When Doctors Get Between You and Your Health Care

With pressure to find ways to slow the growth of health care costs, many states have granted nurse practitioners more autonomy in providing patient care. However, this type of commonsense reform can run into lobbying from special interests seeking to maintain a monopoly on service delivery, as lawmakers in California are finding out.

With pressure to find ways to slow the growth of health care costs, many states have granted nurse practitioners more autonomy in providing patient care. However, this type of commonsense reform can run into lobbying from special interests seeking to maintain a monopoly on service delivery, as lawmakers in California are finding out.

California policymakers are considering a move to expand nurse practitioners' ability to practice without doctor supervision in hospital and clinical settings. Increasing their autonomy is designed to help address the state's shortage of doctors, as well as an increased demand for medical services as more patients gain insurance coverage under the Affordable Care Act.
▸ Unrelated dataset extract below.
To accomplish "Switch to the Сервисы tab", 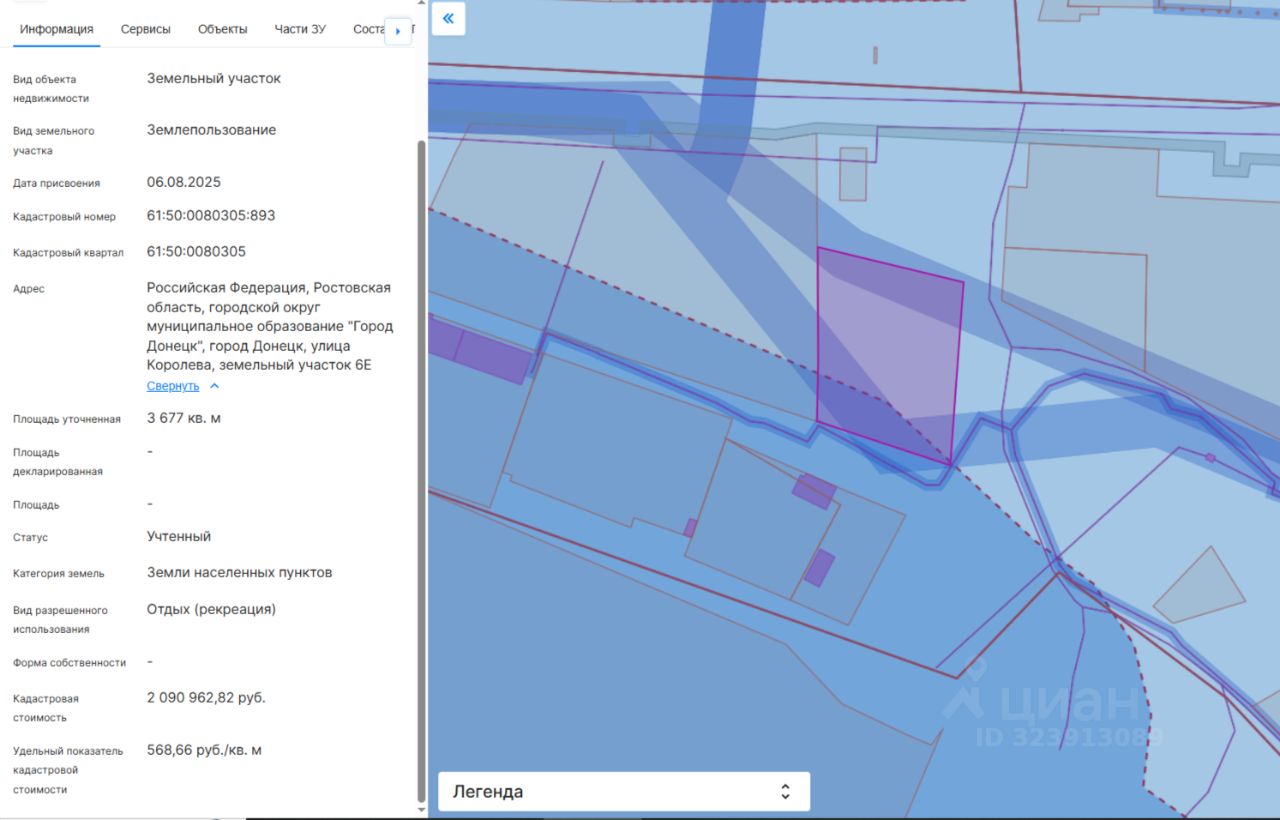I will click(146, 29).
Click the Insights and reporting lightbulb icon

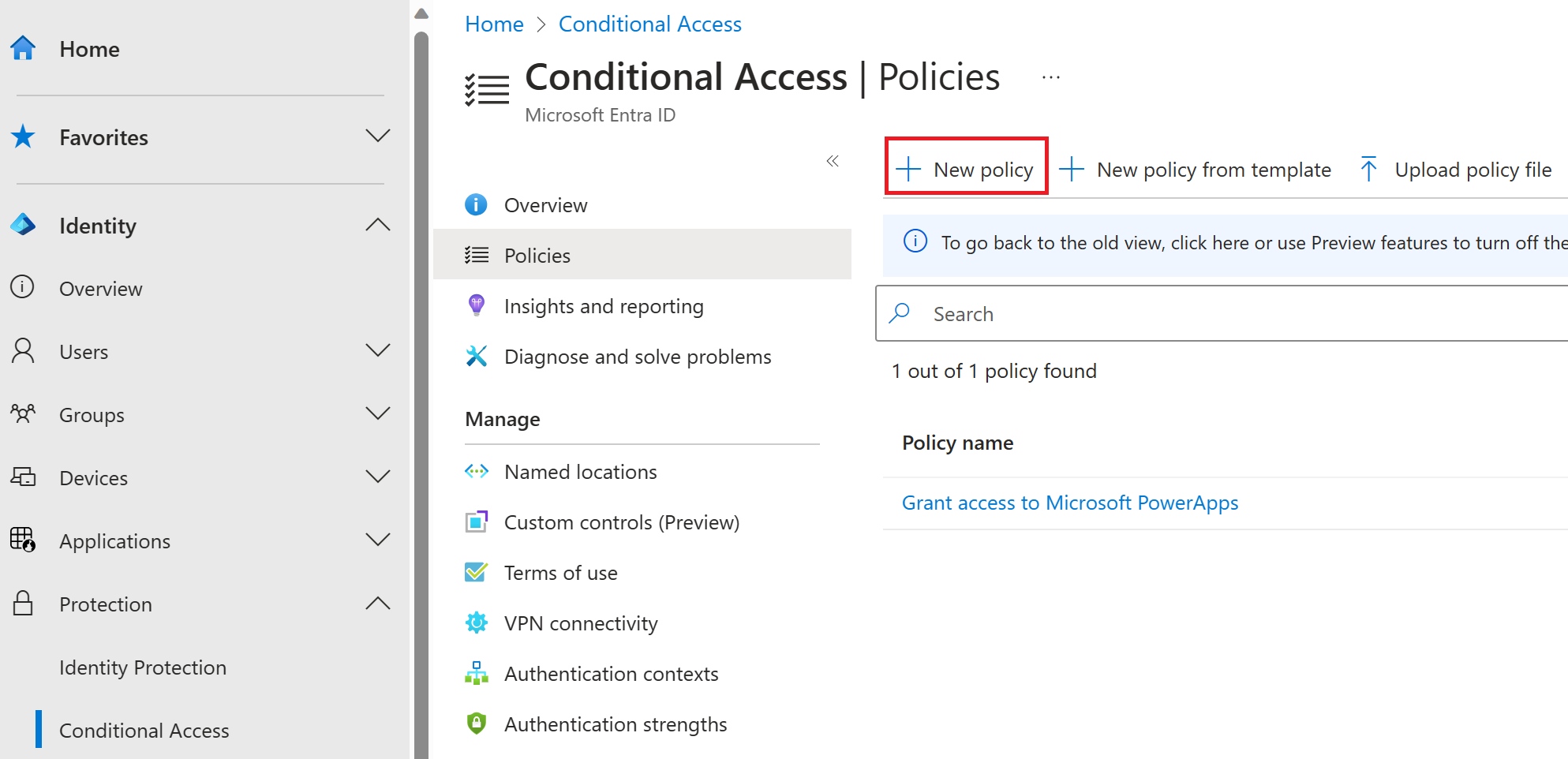(477, 305)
Initially the bill would have permitted nurse practitioners to work completely independently, but intense lobbying from the California Medical Association – a trade association for the state's doctors – prompted an amendment to the bill that would limit the settings where nurse practitioners could operate without supervision.

Currently 26 states and the District of Columbia allow nurse practitioners to practice independently, with 17 of those states permitting them to prescribe medicine. Groups such as the California Medical Association argue that requiring nurse practitioners to practice under doctor supervision helps ensure consumer protection, suggesting that independent nurse practitioners will provide lower quality care than a doctor with more training. However, a growing body of research shows that patients have no discernible differences in health outcomes in states where nurse practitioners are allowed to practice with greater autonomy. In fact, patients report better experiences in office visits, perhaps because an increased supply of independent practitioners leads to each patient getting more time to meet with their provider and facilitates greater competition to provide the best possible patient experience. 

The current political situation in California reflects the typical dynamic of occupational licensing considerations. The supporters of licensing rules often benefit from licensing because it protects them from competition. With improved technology offering greater information sharing, it is also worth questioning the effectiveness of some licensing rules. Today, the pervasion of free online reviews on nearly every service-based business provides consumers with more information about service quality than any license can convey.

The fight over licensing rules certainly isn't limited to health care; licensing even impacts professions that post little risk to consumers, such as hair braiding. In 2011 a Utah state legislator introduced a bill to exempt hair braiders from the state's requirement that individuals working in the hair industry perform 2,000 hours of coursework and obtain a cosmetology license. The bill failed due to lobbying from the cosmetology industry.

Pascal-Emmanuel Gobry recently analyzed the use of nannies as an example of an unlicensed industry that demonstrates who the winners and losers are when a profession is protected with licensing requirements. He explains that those who employ nannies are a high-income and politically well-connected group. They're exactly the type of consumers who would be able to organize to demand licensing protection if, in fact, licensed nannies would provide higher quality childcare. Rather, it's likely that licensed nannies, shielded from competition from new entrants to the service, would provide lower quality care at a higher price, so parents have not demanded state licensing.

The costs of occupational licensing are not well understood. Just in the past year, two prominent labor economics textbooks added the topic to their contents. While the issue has received relatively little attention from economists, the growth of licensing since the 1970s may be significantly limiting economic growth. Licensing is designed to protect those who provide a service in a pre-approved manner. It prevents entrepreneurs who see an innovative new way to provide a service from entering the industry, and stifling this competitive process limits improvements to our standard of living over time. In the health care industry, it is clear how we would benefit from increasing the supply of medical care to improve patient access and lower prices. California policymakers should permit incremental increases in nurse practitioners' autonomy, and protests from the California Medical Association should be taken in context, coming from a group who is protected by the status quo.